Jakarta, 15 Juni 2024 – Pusat Pelaporan dan Analisis Transaksi Keuangan (PPATK) mengungkap modus baru judi online yang memanfaatkan jual beli rekening bank untuk menyembunyikan transaksi gelap mereka. Modus ini terungkap setelah PPATK melakukan analisis terhadap 102 kasus terkait judi online selama periode 2017-2023.

“Ternyata, modus baru yang digunakan oleh para bandar judi online ini adalah dengan membeli rekening bank dari masyarakat,” ungkap Ketua PPATK, Dian Suryawan, dalam konferensi pers di Jakarta, Sabtu (15/6/2024).

Dian menjelaskan, para bandar judi online membeli rekening bank tersebut dengan harga yang bervariasi, mulai dari Rp100.000 hingga Rp500.000 per rekening. Rekening-rekening ini kemudian digunakan untuk menerima transferan dari para pemain judi online.

“Setelah uang dari para pemain terkumpul di rekening-rekening tersebut, barulah uang tersebut ditransfer ke rekening lain yang sudah dikuasai oleh bandar judi online,” kata Dian.

Menurut Dian, modus ini dilakukan untuk menghindari penelusuran transaksi oleh aparat penegak hukum. Sebab, dengan menggunakan rekening bank yang berbeda-beda, jejak transaksi judi online menjadi lebih sulit dilacak.

“Dengan modus ini, para bandar judi online bisa meraup keuntungan triliunan rupiah,” ujar Dian.

Dian mencontohkan, dari hasil analisis PPATK terhadap 102 kasus judi online, ditemukan total nilai transaksi mencapai Rp517 triliun. “Ini hanya sebagian kecil dari total nilai transaksi judi online di Indonesia,” kata Dian.

PPATK pun mengimbau kepada masyarakat agar tidak menjual rekening bank mereka kepada pihak lain, terutama untuk keperluan judi online. Jual beli rekening bank merupakan sebuah tindakan ilegal dan bisa kenakan sanksi pidana, tegas Dian.

PPATK juga meminta kepada perbankan untuk lebih meningkatkan kewaspadaan terhadap transaksi-transaksi yang mencurigakan. “Perbankan harus segera melaporkan kepada PPATK jika ada transaksi yang tidak wajar,” kata Dian.

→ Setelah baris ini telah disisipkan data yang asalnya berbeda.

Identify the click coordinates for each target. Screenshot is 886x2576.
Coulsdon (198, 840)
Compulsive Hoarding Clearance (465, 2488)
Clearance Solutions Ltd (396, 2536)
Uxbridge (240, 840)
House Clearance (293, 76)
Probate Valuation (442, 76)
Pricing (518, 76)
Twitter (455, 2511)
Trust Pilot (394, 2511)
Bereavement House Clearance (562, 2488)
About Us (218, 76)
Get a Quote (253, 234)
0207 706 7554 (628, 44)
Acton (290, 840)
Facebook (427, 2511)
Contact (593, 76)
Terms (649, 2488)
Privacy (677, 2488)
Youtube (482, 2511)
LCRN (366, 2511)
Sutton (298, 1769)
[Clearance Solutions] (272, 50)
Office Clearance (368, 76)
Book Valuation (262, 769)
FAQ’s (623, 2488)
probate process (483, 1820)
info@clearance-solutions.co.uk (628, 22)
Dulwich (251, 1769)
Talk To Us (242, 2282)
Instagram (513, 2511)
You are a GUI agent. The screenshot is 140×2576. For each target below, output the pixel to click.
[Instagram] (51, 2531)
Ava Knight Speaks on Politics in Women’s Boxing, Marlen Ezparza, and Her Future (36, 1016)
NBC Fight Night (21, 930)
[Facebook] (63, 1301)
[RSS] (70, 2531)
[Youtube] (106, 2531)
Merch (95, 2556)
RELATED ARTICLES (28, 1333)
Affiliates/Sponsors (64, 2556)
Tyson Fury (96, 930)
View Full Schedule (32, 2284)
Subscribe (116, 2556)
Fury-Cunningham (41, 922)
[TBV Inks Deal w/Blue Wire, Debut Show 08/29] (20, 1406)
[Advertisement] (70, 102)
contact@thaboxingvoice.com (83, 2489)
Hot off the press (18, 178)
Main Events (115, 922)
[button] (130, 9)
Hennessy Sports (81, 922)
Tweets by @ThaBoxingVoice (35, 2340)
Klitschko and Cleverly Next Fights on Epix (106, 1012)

Dampak Negatif Judi Online

Judi online tidak hanya merugikan para pemainnya secara finansial, tetapi juga memiliki dampak negatif lainnya, seperti:

  • Merusak moral dan mental masyarakat
  • Meningkatkan kriminalitas
  • Memicu kecanduan
  • Menyebabkan perpecahan keluarga

Oleh karena itu, semua pihak harus bersinergi untuk memerangi judi online. Masyarakat diimbau untuk tidak terlibat dalam judi online, aparat penegak hukum harus menindak tegas para bandar judi online, dan perbankan harus meningkatkan kewaspadaan terhadap transaksi-transaksi yang mencurigakan.

Bersama-sama, kita ciptakan Indonesia yang bebas dari judi online!